Much has been made about the significance of their interaction, and both countries came away confident in their security alliance over issues such as North Korea and the Indo-Pacific. In this regard, there was "no surprise", Dr Yasushi Watanabe of Keio University said, adding: "It was quite natural the summit would go smoothly."
The two men, on first-name terms, rhapsodised over their tight bond, which analysts say may help them bridge difficult issues.
However, moments in their joint press conference gave critics some pause, as these betrayed the leaders' divergent views on a variety of issues, with Mr Abe offering nuanced responses in contrast to Mr Trump's typical bluster.
On dealing with North Korea, for instance, Mr Trump urged Japan to buy more US weaponry that will allow it to "shoot down North Korean missiles from the sky". On his part, Mr Abe said any interception will be "closely coordinated with the US".

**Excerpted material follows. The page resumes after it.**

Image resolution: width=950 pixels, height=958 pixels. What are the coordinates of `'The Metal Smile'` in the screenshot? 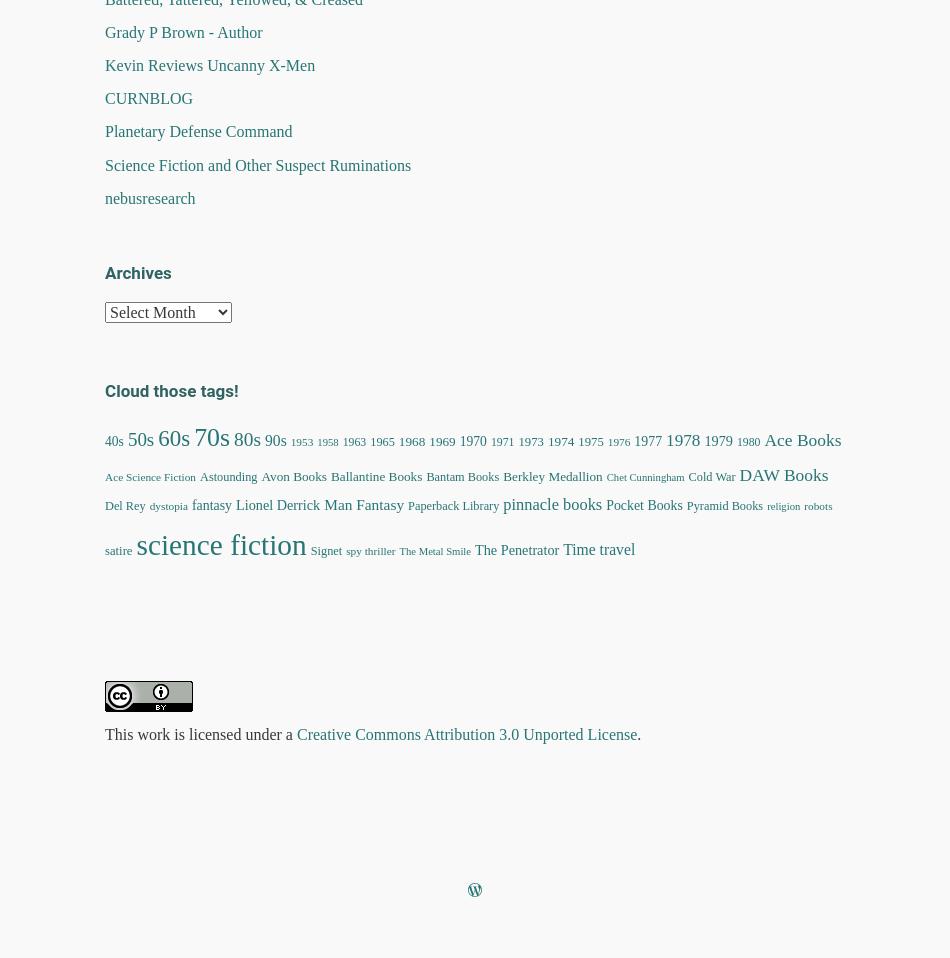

• Seven highlights of Trump's first trip to Asia.
• How he fared in Vietnam, South Korea and the Philippines.
While Japan has stressed that it is an equal partner with the US in their bilateral alliance, critics wonder if Mr Trump instead regards Japan as subservient to the US. The US leader implied in a put-down that the Japanese economy is second fiddle to the US', and even interjected during a question meant for Mr Abe about Japan's national security.
"The Japanese people are thriving, your cities are vibrant and you've built one of the world's most powerful economies. I don't know if it's as good as ours," said Mr Trump. Then turning to Mr Abe, he added: "I think not, okay? And we're going to try to keep it that way. But you'll be second."
Ms Shihoko Goto, who studies North-east Asia issues at the Woodrow Wilson Centre in Washington, said while the leaders managed to set the tone for the alliance, "their love of golf is a superficial connection that can evaporate quickly". "Mr Trump's core belief surfaced when he said the US was No. 1, while Japan could be No. 2," she said.
But Mr Abe has some leverage when it comes to buying US arms, according to Ms Goto.
"It would give him greater impetus for constitutional reform, which is a prerequisite for Japan to enhance its military capabilities."